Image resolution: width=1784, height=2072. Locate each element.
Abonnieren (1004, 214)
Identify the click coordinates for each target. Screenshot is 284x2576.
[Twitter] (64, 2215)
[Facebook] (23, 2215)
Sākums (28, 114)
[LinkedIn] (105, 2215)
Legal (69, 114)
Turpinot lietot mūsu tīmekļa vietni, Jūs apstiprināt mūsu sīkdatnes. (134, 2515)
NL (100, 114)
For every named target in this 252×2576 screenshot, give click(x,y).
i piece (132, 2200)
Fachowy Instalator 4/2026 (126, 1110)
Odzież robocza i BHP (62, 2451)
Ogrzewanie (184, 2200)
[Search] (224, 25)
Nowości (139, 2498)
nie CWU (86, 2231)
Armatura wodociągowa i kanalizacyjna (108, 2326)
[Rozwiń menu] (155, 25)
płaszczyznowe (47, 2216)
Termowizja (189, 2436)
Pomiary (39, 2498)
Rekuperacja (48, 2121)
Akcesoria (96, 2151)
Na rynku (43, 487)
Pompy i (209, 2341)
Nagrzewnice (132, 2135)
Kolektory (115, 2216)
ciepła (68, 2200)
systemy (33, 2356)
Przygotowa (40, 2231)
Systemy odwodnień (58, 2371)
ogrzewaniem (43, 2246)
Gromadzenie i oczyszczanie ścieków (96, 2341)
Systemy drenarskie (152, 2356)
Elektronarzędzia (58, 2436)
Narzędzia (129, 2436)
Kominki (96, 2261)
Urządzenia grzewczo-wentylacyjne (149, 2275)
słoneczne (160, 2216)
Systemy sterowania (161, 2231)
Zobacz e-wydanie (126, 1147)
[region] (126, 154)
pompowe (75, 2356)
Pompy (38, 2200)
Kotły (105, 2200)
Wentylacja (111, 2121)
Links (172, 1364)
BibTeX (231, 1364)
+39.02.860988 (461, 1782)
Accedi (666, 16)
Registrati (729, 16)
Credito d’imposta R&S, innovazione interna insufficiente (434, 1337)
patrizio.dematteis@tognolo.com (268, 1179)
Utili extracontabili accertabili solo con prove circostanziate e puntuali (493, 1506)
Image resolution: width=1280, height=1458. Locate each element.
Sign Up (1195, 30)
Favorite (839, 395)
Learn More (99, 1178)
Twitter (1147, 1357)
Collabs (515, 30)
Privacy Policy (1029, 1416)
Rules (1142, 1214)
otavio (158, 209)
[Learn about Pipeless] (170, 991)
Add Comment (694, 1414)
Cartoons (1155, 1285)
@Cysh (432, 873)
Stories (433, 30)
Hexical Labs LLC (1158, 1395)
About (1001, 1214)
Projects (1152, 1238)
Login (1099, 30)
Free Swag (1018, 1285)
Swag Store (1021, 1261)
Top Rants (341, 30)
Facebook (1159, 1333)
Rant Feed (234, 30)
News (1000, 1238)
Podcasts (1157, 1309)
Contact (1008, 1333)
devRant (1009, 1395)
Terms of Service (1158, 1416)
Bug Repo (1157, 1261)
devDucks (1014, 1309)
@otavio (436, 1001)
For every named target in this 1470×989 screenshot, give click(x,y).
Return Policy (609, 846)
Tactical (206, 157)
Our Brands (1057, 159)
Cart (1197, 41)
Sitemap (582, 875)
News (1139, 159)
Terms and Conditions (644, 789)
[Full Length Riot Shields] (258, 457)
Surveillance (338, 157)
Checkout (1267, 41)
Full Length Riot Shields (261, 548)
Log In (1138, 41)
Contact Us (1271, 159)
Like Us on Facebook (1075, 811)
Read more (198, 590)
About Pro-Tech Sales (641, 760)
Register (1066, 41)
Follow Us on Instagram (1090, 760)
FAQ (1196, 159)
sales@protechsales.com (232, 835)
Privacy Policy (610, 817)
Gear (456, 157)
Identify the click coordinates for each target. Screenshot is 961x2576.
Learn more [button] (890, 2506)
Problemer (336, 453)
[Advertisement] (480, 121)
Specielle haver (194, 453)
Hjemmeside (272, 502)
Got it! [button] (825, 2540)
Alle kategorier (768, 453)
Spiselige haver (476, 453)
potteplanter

» INSTRUCTIONS TO FOLLOW: Looking at the data above, say how many lines include the string "Identify" and add nothing.

» SOLUTION TO THE EXERCISE: 2